Task to complete >> Reproduce the material below word for word, omitting the pictures.

Material shown >>
■ ■ ■ ■

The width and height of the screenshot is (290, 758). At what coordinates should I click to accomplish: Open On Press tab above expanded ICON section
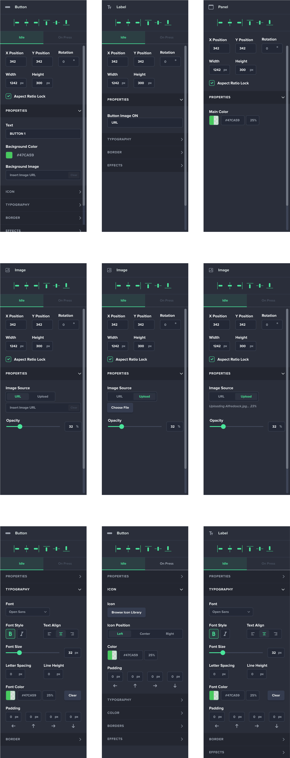pos(166,563)
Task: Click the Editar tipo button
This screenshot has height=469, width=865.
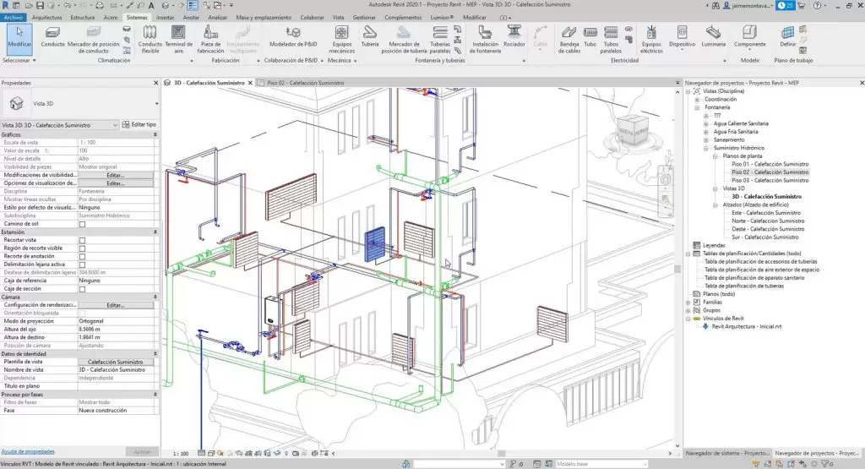Action: click(140, 124)
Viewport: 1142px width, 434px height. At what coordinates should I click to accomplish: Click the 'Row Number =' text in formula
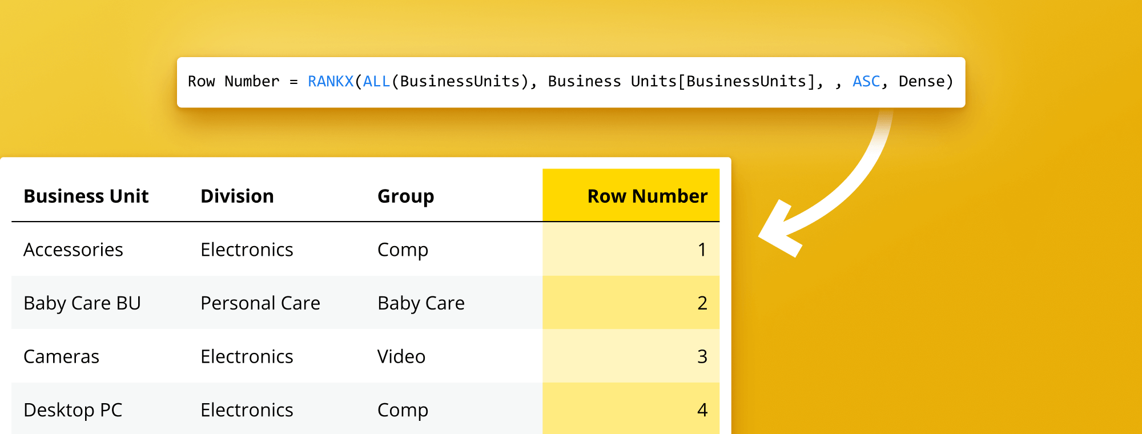(x=243, y=82)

■ ■ ■ ■

Response to this task >>
The width and height of the screenshot is (290, 758). At what coordinates should I click to accomplish: Open On Press tab above expanded ICON section
pos(166,563)
Task: Click the Editar tipo button
This screenshot has height=469, width=865.
Action: click(140, 124)
Viewport: 1142px width, 434px height. At what coordinates should I click to accomplish: Click the 'Row Number =' text in formula
(x=243, y=82)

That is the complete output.